Agreed that Paris Trance is a romance and agreed it is Paris, but how often do you meet a woman studying Nietzsche in Paris who also fancies walking past the idle men playing street football everyday at lunch time? She must be almost unrealistic right? This is where I find Dyer faltering in his fictions, in his conception of his fictions rather (he’s admitted he’s poor at plots).
Most of his characters save for the protagonist ( who are invariably versions of himself) lack the richness of what I would call ‘an original fiction writer’, say Zadie Smith. Often most of his women characters become versions of themselves. I couldn’t tell the difference between Nicole in Paris Trance and Laura in Jeff in Venice… Dyer seems to fail to look beyond a set template that he seems to have for his women – they are always intelligent, funny, articulate, somewhat attracted to marginalised men, and they are invariably, good at quips!

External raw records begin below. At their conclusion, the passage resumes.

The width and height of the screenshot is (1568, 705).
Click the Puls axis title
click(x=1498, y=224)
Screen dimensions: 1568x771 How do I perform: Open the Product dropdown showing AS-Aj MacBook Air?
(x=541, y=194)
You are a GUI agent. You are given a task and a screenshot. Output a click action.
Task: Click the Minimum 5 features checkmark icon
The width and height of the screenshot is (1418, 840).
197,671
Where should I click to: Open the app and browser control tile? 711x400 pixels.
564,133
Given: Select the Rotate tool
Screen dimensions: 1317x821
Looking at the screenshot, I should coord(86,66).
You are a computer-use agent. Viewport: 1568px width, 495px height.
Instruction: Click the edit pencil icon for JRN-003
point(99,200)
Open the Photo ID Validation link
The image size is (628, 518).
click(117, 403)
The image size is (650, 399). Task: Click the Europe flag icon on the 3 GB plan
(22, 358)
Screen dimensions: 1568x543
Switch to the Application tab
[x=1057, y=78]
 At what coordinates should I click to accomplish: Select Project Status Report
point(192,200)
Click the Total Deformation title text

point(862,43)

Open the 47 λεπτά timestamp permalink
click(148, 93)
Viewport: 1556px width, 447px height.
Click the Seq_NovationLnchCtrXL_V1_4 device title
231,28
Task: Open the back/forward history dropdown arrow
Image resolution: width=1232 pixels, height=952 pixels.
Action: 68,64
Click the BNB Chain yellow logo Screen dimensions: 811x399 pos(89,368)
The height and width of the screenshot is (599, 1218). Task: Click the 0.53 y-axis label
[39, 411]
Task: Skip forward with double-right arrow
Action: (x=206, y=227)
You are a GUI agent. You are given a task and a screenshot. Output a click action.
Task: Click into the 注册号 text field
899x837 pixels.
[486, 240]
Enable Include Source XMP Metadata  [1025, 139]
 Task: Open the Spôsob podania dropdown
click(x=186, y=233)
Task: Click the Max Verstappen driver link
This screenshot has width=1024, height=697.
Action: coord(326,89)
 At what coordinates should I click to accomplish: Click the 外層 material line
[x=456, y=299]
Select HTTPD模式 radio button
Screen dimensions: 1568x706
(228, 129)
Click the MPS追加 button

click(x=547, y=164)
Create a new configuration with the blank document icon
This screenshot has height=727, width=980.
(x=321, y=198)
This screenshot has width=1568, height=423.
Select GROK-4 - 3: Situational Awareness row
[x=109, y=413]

For these reasons we don’t really know much about Nicole in the book. I mean her own internal mind, her perspective. For the most of the book she is invariably looked at from outside, while pages and chapters go on about Luke. In the story both Luke and Nicole seem equally purposeless and lacking any direction, which is what makes them a great couple, well couple in a first place. But something’s got to give right? Of the two, Nicole seems more mainstream and integrated. She comes close to questioning Luke about his life once - What does he want to do? gets a typical I'm living my happiness answer and drifts back into the trance again! I felt slightly disappointed that somehow Dyer leans towards Luke than Nicole, almost overlooking her if not ignoring. I would have loved if Nicole actually broke up with Luke than the other way around. She had reasons to, yet it seemed that Dyer was too preoccupied with Luke which left the ending, in my opinion, one-sided and somewhat confused. I am aware that Dyer was trying to portray the absurdity and the confusion of the breaking up, but again it can’t be absurd without it making no sense to both the parties involved. As far as I know, the separation made perfect sense to Luke and Nicole just went with it. It's symbolized in their parting scene where Luke makes Nicole walk away from him while he watches her leave, as though living a Noir scene of a movie he had memorized in Pariscope. She willfully complies!
Must say was slightly relieved to finish it. And quite aptly finished in travelling in Turkey in the meander river basin, the river that gave us the word meandering just what the book did in its latter half.
As a plot and characterizations quite thin actually, not one of Dyer’s best, and slightly stretched, otherwise a good read, the usual Dyer positives apply, enjoyable in most parts. I loved some of the Parisian images the book evoked, Dyer's view of Englishness and the coffeeshop flags conversation. Even Dyer can’t convince me that the said conversation didn’t really happened in his life.